◆ TASK DESCRIPTION
Please return every line in the entries below with the word "dropdown" in it.

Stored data
┏━━
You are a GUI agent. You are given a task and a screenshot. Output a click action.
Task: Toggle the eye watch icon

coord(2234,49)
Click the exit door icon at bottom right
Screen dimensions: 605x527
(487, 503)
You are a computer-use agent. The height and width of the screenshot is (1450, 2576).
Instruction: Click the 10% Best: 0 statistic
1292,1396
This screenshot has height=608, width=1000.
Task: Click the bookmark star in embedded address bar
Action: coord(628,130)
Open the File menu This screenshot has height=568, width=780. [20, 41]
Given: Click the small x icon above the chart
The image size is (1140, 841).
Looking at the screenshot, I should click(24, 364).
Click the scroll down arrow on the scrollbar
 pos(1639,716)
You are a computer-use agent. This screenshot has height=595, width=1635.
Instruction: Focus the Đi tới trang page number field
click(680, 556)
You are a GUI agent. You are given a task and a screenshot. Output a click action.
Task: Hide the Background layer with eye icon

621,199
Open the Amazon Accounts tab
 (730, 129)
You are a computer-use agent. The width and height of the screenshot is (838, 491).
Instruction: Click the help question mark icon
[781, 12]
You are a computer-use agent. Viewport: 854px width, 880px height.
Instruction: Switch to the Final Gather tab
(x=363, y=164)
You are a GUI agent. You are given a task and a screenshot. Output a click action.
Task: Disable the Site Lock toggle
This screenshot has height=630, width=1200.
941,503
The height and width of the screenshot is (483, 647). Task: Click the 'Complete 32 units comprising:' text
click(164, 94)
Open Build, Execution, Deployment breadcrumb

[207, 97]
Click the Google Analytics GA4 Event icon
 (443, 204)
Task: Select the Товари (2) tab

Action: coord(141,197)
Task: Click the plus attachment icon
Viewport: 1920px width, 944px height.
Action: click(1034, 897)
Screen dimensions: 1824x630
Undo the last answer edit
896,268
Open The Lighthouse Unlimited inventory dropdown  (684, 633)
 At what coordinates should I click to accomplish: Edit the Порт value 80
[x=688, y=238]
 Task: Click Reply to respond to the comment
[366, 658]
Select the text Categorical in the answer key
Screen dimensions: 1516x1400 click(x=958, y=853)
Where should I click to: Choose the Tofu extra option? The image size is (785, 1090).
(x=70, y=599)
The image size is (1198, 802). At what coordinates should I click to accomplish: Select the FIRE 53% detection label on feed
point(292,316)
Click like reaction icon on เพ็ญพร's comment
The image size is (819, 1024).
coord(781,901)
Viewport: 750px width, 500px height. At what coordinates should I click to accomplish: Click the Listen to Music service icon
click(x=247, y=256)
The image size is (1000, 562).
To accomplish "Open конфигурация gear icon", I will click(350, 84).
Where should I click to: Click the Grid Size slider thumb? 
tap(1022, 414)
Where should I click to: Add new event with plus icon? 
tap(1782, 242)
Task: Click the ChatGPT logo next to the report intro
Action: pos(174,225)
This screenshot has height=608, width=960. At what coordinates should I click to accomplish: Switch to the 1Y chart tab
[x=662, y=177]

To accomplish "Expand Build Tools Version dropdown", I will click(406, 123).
┗━━
◆ YOUR SOLUTION
Open The Lighthouse Unlimited inventory dropdown  (684, 633)
To accomplish "Expand Build Tools Version dropdown", I will click(406, 123).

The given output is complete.